YUBICO_SERVER can no longer be an empty string, causes restart loops

[AySz88]

This vaultwarden commit, done as part of addressing vaultwarden issue #3003, appears to disallow setting YUBICO_SERVER to an empty string, such that it now considers it a configuration error rather than quietly(?) failing and continuing. The default .env.template, and any .env that left those lines in, now produces a restart loop and Error 503 for any users.

For users: workaround is to comment out YUBICO_* in .env, and re-run docker-compose up. Presumably .env.template should be changed so those lines are commented out by default as well.

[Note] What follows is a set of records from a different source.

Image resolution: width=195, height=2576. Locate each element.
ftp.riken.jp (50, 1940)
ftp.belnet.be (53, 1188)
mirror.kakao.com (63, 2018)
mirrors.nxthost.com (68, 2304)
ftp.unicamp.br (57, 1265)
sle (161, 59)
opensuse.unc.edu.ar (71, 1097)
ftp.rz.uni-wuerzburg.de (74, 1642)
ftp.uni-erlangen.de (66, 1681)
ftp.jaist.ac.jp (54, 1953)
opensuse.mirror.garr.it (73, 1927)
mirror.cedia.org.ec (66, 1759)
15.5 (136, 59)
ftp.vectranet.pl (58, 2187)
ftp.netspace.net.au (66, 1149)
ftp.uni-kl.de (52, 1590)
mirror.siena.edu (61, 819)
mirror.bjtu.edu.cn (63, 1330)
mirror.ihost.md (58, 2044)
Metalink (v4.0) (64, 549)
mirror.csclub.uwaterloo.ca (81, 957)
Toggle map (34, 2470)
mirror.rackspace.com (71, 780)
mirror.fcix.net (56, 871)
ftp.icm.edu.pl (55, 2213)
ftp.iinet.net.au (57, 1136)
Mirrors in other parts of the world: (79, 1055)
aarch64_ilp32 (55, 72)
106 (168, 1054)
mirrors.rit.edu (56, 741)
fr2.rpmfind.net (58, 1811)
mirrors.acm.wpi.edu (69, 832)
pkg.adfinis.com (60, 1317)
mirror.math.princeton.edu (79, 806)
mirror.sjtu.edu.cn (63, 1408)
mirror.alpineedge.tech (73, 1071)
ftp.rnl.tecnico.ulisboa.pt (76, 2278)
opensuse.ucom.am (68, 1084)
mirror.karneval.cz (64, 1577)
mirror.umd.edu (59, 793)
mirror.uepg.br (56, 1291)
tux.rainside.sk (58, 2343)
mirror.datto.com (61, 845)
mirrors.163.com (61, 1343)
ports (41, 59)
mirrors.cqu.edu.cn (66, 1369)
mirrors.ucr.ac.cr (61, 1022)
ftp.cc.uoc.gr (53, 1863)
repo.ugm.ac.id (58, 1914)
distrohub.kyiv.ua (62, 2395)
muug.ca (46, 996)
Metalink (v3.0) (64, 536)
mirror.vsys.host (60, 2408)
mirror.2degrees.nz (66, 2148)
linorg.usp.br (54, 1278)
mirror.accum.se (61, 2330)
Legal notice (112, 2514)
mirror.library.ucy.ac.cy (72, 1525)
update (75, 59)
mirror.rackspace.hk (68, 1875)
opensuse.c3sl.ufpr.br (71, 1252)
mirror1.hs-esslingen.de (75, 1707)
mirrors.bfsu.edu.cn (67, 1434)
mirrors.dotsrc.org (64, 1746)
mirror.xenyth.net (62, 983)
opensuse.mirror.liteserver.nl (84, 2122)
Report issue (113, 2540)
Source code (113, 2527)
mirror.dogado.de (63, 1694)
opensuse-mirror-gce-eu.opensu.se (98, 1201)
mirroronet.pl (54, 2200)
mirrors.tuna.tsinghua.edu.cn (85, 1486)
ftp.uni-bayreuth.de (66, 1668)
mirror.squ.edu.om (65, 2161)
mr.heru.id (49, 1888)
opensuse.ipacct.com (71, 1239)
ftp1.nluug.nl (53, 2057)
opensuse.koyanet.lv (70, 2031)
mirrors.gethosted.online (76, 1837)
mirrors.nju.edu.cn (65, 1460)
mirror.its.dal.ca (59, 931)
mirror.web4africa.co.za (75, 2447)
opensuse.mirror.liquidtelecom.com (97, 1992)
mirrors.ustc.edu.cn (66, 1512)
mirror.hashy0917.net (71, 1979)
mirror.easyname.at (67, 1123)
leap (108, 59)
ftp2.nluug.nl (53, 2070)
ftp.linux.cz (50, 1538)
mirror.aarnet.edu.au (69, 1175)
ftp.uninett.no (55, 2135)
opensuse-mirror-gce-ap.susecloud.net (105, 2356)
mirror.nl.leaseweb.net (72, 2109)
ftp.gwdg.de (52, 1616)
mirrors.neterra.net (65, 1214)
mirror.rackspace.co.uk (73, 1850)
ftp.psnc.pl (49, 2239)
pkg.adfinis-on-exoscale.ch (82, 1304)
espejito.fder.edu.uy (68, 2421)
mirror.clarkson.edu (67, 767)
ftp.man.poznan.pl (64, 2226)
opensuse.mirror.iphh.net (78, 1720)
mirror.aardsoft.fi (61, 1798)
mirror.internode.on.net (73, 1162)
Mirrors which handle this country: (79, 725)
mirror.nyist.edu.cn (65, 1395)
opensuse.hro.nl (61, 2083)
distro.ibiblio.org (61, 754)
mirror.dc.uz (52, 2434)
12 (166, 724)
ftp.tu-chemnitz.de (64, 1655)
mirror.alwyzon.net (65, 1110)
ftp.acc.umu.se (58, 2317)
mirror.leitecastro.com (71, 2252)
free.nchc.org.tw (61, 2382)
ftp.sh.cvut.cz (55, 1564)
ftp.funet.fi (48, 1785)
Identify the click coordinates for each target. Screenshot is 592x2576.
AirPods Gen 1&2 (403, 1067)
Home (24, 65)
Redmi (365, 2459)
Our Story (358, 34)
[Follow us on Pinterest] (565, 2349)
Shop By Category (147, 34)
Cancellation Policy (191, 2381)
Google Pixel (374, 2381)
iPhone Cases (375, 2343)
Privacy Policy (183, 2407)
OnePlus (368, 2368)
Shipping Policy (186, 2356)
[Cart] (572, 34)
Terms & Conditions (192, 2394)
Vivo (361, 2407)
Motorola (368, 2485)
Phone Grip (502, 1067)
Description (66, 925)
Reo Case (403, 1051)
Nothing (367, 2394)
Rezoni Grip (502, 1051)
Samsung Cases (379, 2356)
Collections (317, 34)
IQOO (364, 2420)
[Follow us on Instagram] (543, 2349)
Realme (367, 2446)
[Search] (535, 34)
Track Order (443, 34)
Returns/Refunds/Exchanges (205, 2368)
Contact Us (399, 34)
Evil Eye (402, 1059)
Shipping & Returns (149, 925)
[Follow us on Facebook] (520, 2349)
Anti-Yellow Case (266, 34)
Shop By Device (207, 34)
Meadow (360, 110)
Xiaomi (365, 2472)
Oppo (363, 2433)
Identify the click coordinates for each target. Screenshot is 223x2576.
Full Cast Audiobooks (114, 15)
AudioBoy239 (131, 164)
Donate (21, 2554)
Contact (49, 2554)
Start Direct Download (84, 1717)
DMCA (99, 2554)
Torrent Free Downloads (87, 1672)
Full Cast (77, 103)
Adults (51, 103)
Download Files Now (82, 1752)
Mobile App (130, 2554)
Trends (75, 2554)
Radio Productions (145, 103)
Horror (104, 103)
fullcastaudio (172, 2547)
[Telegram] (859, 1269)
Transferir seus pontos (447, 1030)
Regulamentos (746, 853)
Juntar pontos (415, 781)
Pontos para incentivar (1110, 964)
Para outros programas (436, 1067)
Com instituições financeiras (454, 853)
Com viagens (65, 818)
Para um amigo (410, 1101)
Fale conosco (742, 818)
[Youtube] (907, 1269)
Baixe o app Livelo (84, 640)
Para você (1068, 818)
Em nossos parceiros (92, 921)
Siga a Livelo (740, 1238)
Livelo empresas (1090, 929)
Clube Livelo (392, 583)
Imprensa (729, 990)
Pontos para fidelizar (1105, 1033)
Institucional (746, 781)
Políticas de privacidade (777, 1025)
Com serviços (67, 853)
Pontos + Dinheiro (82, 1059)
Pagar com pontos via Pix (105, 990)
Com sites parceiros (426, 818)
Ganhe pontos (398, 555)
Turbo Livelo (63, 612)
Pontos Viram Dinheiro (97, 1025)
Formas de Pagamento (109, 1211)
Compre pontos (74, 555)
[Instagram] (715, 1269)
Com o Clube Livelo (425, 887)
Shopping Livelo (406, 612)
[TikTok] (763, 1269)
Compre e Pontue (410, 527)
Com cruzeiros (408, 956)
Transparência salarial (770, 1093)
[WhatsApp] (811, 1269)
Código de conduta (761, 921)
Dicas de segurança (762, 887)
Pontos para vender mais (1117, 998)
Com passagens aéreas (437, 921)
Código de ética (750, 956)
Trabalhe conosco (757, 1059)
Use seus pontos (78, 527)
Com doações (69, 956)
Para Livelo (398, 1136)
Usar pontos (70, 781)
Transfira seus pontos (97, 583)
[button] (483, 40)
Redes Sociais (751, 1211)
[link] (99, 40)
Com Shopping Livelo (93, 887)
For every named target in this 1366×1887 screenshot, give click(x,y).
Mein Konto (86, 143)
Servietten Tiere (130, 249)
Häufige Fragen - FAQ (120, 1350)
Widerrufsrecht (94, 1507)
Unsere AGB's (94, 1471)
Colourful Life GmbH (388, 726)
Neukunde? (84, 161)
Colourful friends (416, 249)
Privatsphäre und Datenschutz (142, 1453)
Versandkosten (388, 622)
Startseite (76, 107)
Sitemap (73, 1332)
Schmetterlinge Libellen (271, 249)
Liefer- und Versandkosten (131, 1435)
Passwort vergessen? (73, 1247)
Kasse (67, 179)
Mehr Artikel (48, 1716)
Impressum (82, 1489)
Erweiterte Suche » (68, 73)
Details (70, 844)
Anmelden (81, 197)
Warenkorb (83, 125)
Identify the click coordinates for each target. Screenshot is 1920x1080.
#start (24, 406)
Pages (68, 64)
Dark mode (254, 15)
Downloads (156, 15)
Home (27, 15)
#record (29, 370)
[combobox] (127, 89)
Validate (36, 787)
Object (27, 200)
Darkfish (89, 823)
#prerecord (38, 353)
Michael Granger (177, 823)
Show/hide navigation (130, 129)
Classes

Is there any mechanism to help existing deployments here other than asking to patch vaultwarden to consider empty strings to be unset?

[edit] I just noticed that the Vaultwarden issue has someone expecting an empty string to be some other behavior, so the idea of considering empty strings to be unset might not even be accepted. [edit2] Their reasoning here.

[crespire]

Ran into this myself this AM, as my watchtower schedule was weekly and they updated the image just after my last watchtower check-in.

Thanks for flagging, I came to the same conclusion and commented the vars out. It seems like they will keep this "empty string is a config error" approach, which I agree with.

[hmeyer]

+1, thanks for flagging. The workaround worked for me as well.

[dadatuputi]

Thanks @AySz88 for finding this. I updated .env.template and put a notice at the top of the project readme, but beyond that I'm not sure there's much else we can do. If you have any other ideas on how to make this as painless as possible for everyone who will be running into this, let's discuss it here.